Editor’s note: This story has been updated to include estimates for the number of policyholders affected from the Insurance Information Institute.
TAMPA, Fla. (WFLA) — Progressive will not be renewing some homeowners insurance policies in Florida, the company confirmed Friday to WFLA.
A Progressive spokesperson said the company has begun required regulatory filings and will send out its first non-renewal notices in December. The first non-renewals will go into effect in May 2024 and will continue on a rolling 12-month basis.
The change affects DP3 (dwelling/fire) policies and other “direct and agency property policies,” the spokesperson said. The company did not immediately say how many policyholders would be affected.
However, research from the Insurance Information Institute estimates that about 100,000 policyholders will be affected, which is 50% of its current policies in Florida.
Progressive is expected to cancel 47,000 DP3 policies, which generally deal with secondary residences, and 53,000 “high-risk properties,” according to the Insurance Information Institute.
“Florida property remains an important part of our Progressive Home business, and we have no plans to leave the state,” the spokesperson said in a statement. “However, we have been working collaboratively with state officials and the Florida Office of Insurance Regulation to implement changes that allow us to rebalance our exposure while continuing to serve Florida homeowners.”

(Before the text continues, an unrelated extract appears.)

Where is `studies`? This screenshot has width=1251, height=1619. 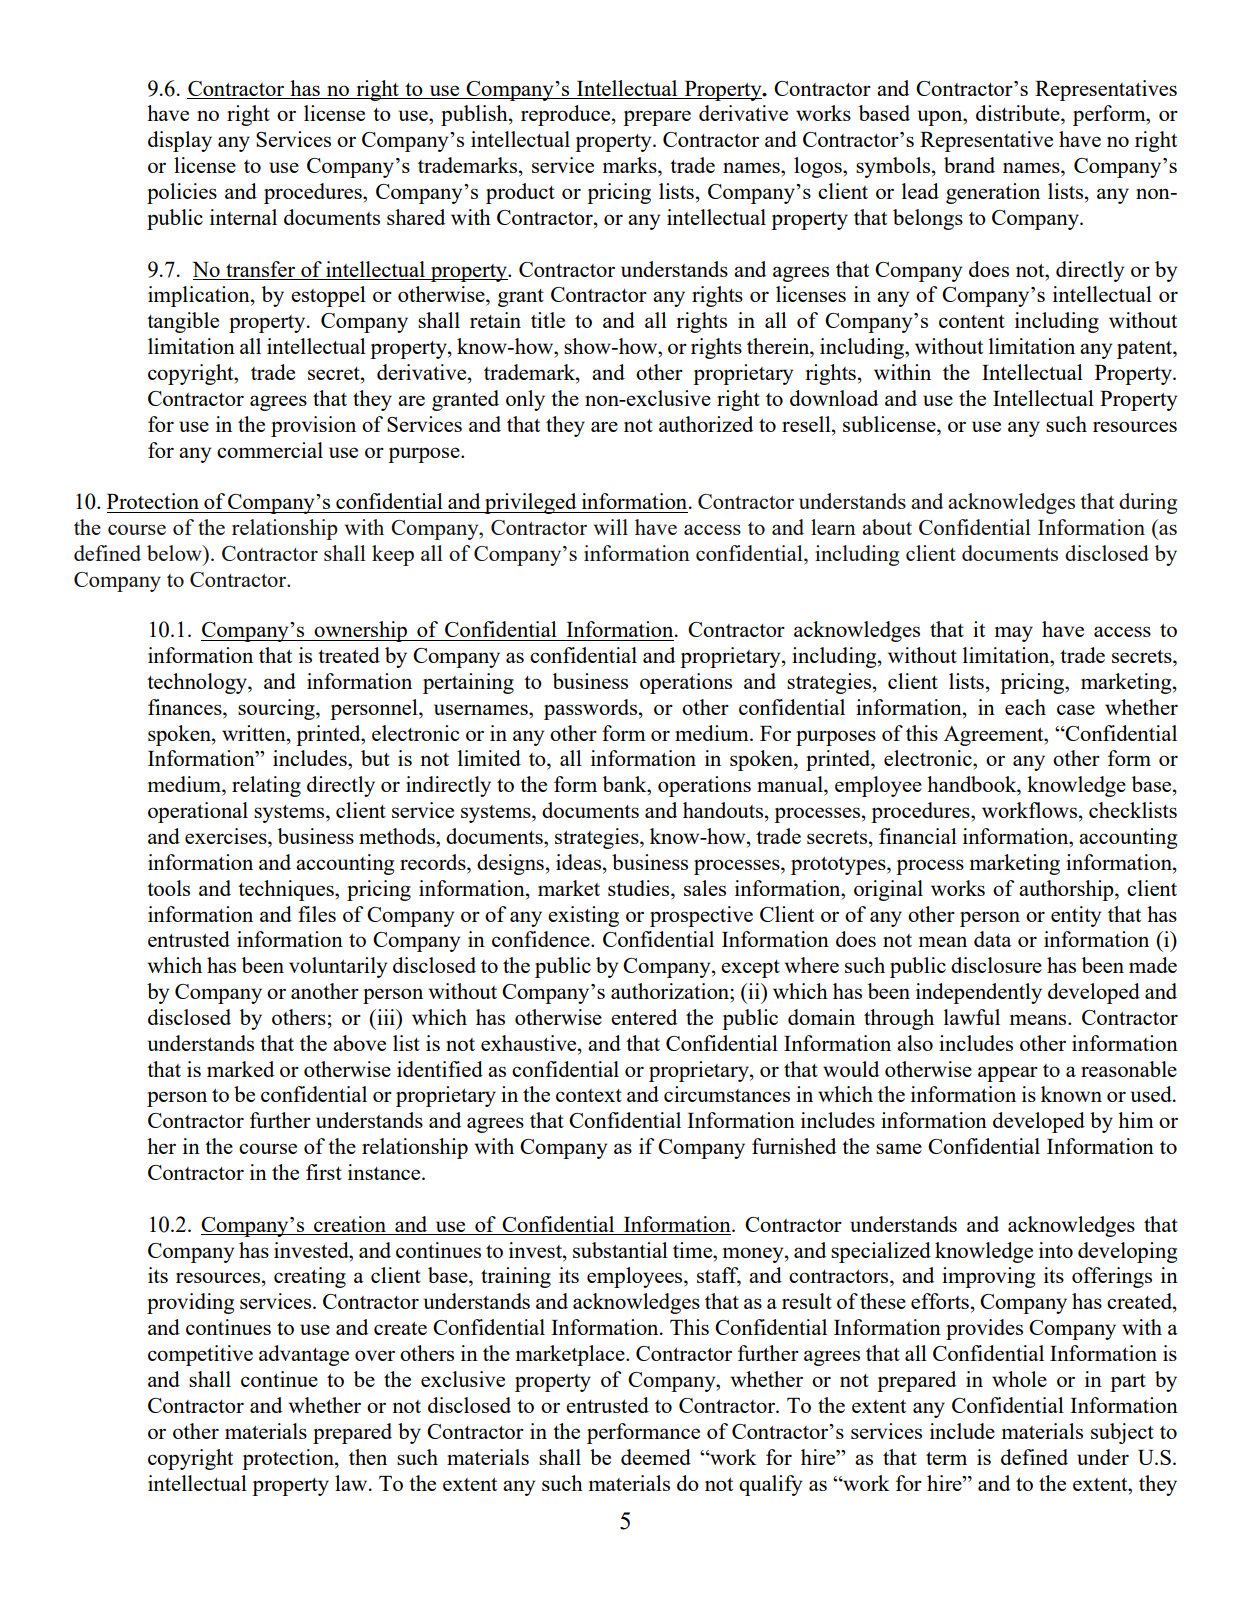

The policyholders that will be affected will be offered replacement policies through Loggerhead Reciprocal Interinsurance Exchange.
“The actions we’re taking are necessary to ensure that we can continue to write business in Florida in a meaningful way — and we expect these actions will better position us to build a stronger, more stable, and more competitive Progressive Home business for consumers and independent agents in the long run,” the spokesperson said.
Progressive also didn’t renew 56,000 policies last year, according to the Insurance Information Institute.
Twice last year, Florida lawmakers passed sweeping property insurance reforms meant to stabilize the market and keep insurers in the state. But, they’re still reducing their footprint or leaving altogether.
Farmers Insurance previously announced it would also be canceling about 100,000 policies in Florida, citing risk management.
Critics of Gov. Ron DeSantis, who is seeking the Republican nomination for president, say he has focused too much effort on divisive cultural issues and not enough on making housing and insurance more affordable. The Legislature has grappled with the issue each of the last two years, including a special session in December.
Most of the focus has been on shielding insurance companies from lawsuits and setting aside money for re-insurance to help protect insurers.
At the end of 2022, average annual property insurance premiums had risen to more than $4,200 in Florida, which is triple the national average. About 12% of homeowners in the state didn’t have property insurance, compared with the national average of 5%, according to the Insurance Information Institute, a research organization funded by the insurance industry. At least six insurers went insolvent in Florida last year.
Florida has struggled to keep the insurance market healthy since 1992, when Hurricane Andrew flattened Homestead, wiped out some insurance carriers and left many remaining companies fearful to write or renew policies in Florida. Risks for carriers have also been growing as climate change increases the strength of hurricanes and the intensity of rainstorms.
The Associated Press contributed to this report.